• **DÉFI**: Recopiez fidèlement le passage du texte sur le film Silence qui commence à « Cette mystique docète » et se termine à « mort de l’âme. ».

• **SOURCE**:
§ §

Ce que redoute la caméra de Martin Scorsese est la perspective que la foi soit une grâce pleinement reçue, infaillible dans l’épreuve. Ce qui l’intéresse, à l’évidence, ce sont plutôt les âmes en crise parce qu’elles lui paraissent plus authentiques. Il ne peut s’empêcher d’aller dans ce sens en nous montrant tous les martyres, en premier lieu celui de Mokichi, à l’ombre de l’impuissance de Rodriguès. Dans Silence, on ne peut être martyr que malgré soi, martyr ignorant, un peu fou, un peu possédé. En somme, selon Scorsese, le martyre ne va pas de soi au point qu’il revient à l’apostasie de le manifester. Tantôt guide, tantôt traître, Kichijiro revient sans cesse quémander son absolution mais il y a tout lieu de croire qu’il s’agit d’un acte d’attrition, à l’image d’un enfant sauvage qui a peur de décevoir son maître ; s’il nous rappelle combien « un lâche n’est pas toujours un salaud » (Tarkovski, Le temps scellé), il est à ses dépens le double mimétique de Rodriguès, lui renvoyant sa propre chute.
Prisonnier d’une psychologisation de la foi, Silence convertit, intérieurement et sous la peau, le sacrifice de soi pour l’autre (martyre) en suicide pour l’autre. C’est le règne de l’en deçà, le refuge dans le grand Tout de la conscience (littéralement « la gnose avec soi »). La fuite devant la mort se conjugue ici à un enfouissement. À cette fin, le stratagème diabolique de l’inquisiteur, Inoue Masashige, donne à voir les nouveaux frères en Christ comme une servile imitation de leur prêtre-mentor. Il revient donc au Père Rodriguès d’arrêter tous ces massacres non seulement en reniant sa foi mais, plus intimement encore, en gagnant son paradis dans le château de l’araignée. Un marécage offert en pèlerinage intérieur.
Cette mystique docète rejoint les tourments de Sara, la femme de Tobie, possédée par Asmodée : elle avance masquée en détruisant tout sur son passage. L’union intime avec le Christ « plus intime que l’intime de moi-même, et plus élevé que les cimes de moi-même » que célèbre Saint Augustin se situe à des années-lumière de ce miroir des âmes anéanties. La foi chrétienne répond à une assomption qui suppose le dépouillement du vieil homme, ce n’est pas un suicide qui entend se sacraliser par la mort de l’âme.

§ §

• **DONNÉES RECUEILLIES**:
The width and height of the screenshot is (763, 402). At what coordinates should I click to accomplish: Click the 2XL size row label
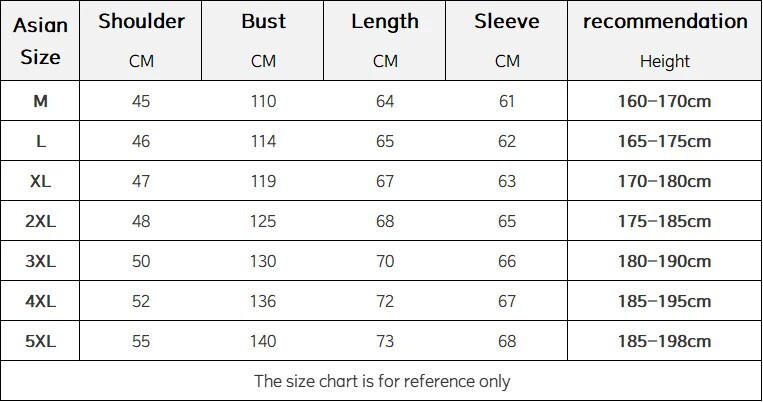(40, 221)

§ §

• **RÉSULTAT**:
Cette mystique docète rejoint les tourments de Sara, la femme de Tobie, possédée par Asmodée : elle avance masquée en détruisant tout sur son passage. L’union intime avec le Christ « plus intime que l’intime de moi-même, et plus élevé que les cimes de moi-même » que célèbre Saint Augustin se situe à des années-lumière de ce miroir des âmes anéanties. La foi chrétienne répond à une assomption qui suppose le dépouillement du vieil homme, ce n’est pas un suicide qui entend se sacraliser par la mort de l’âme.